BEGIN Data in this exercise

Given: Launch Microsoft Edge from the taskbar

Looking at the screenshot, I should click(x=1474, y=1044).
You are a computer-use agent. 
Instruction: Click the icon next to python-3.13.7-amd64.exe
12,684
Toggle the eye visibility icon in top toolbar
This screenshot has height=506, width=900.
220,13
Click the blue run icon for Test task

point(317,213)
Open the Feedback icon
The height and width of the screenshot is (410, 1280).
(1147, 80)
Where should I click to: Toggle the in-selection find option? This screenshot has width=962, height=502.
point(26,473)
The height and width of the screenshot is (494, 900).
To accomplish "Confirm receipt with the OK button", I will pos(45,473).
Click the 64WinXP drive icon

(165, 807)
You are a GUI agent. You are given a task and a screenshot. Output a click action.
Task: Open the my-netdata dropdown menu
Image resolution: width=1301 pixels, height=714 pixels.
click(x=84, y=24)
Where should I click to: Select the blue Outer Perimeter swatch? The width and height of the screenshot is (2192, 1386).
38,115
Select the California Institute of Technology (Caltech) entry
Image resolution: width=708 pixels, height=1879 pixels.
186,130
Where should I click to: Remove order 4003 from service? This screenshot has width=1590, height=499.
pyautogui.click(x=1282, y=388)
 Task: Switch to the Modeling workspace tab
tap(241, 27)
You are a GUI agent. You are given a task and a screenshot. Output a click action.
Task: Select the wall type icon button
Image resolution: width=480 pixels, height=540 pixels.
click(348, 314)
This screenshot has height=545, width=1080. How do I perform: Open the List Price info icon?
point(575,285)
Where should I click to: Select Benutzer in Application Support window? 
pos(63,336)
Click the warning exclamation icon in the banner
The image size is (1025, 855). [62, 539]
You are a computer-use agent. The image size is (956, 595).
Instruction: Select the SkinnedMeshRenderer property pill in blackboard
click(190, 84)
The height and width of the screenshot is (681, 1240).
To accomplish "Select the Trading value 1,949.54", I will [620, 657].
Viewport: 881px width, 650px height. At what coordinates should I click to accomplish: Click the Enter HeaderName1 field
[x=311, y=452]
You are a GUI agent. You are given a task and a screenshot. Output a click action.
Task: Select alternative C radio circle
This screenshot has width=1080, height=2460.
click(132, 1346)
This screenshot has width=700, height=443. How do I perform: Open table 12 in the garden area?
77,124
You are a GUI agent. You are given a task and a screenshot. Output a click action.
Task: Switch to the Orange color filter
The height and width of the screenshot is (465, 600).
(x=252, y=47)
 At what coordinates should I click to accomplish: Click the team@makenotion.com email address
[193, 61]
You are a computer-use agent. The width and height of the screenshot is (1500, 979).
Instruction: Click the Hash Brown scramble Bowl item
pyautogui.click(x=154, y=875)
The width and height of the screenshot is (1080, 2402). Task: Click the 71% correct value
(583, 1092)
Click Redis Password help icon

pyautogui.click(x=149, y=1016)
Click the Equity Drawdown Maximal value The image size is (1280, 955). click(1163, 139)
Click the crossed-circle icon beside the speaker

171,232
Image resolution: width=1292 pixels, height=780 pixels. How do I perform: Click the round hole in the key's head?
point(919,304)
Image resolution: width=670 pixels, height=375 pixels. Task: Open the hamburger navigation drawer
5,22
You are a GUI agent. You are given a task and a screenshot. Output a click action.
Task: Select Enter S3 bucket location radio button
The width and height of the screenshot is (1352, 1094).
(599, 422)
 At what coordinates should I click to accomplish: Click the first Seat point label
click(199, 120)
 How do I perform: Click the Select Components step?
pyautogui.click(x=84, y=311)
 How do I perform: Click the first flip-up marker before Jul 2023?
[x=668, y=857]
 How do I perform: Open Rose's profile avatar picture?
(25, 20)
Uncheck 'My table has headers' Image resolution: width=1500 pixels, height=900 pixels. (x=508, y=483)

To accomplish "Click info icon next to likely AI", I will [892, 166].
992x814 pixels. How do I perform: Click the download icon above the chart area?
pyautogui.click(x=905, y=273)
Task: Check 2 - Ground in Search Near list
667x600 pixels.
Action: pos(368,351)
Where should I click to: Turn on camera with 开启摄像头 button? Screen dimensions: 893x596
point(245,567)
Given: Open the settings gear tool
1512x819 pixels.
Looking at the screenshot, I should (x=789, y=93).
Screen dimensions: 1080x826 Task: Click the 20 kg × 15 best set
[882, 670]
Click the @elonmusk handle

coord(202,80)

END Data in this exercise

__Problem to work on__. Pull every line containing "computer" out of the entries.

__Task result__.
You are a computer-use agent. 
You are a computer-use agent. The image size is (956, 595).
You are a computer-use agent. The width and height of the screenshot is (1500, 979).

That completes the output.